Naju Eupseong, through which a creek called Najucheon flows, became an important administrative unit called Naju-mok in 983. Numerous remains from the Goryeo Dynasty (918-1392) stand along its banks including many ramparts. Two big gates called Namgomun and Dongjeommun were restored in 1993 and 2006, giving us some insight as to what Naju Eupseong may have looked like as a castle area during the Goryeo period. Back then, Geumseong Gwan was the largest lodging facility in the nation, and Geumhak Heon was the main building of the residence of the chief of Naju-mok. Both are now open as accommodations.
At the center of the campus of Naju Hyanggyo, a government-run provincial academy, stands Daeseong Jeon. It was designated as Treasure No. 394 for its uncommon architectural beauty and historical value.
One of the best ways to enjoy the Yeongsangang is to sail on a Hwangpo dotbae.

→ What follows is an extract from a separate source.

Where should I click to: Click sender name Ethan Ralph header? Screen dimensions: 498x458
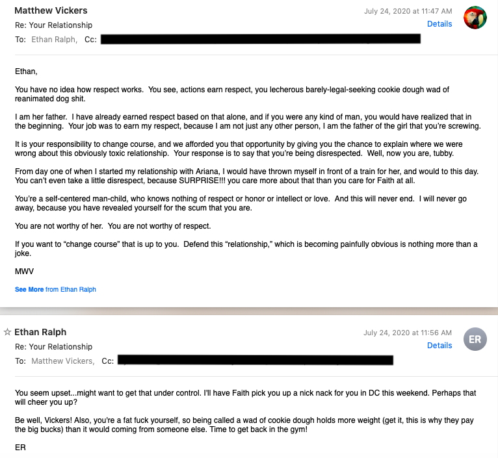pyautogui.click(x=40, y=332)
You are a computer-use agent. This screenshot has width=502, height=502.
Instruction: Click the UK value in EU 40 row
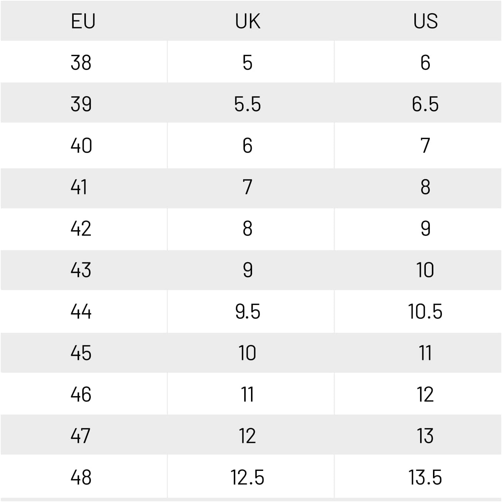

The Yeongsangang has long been the lifeblood of the Naju Plain, which is the breadbasket of the Jeolla region. The river has provided livelihoods and a variety of foods and attractions. One of the best ways to enjoy the Yeongsangang is to sail on a hwangpo dotbae, a traditional wooden boat with yellowish sail. The boat plies the waters for about two kilometers between the port of Dahae and Seokgwan Jeong, a breathtakingly beautiful pavilion. The ride takes about 40 minutes, and the full panoply of scenic views of Naju will be yours, including another pavilion named Geumgang Jeong.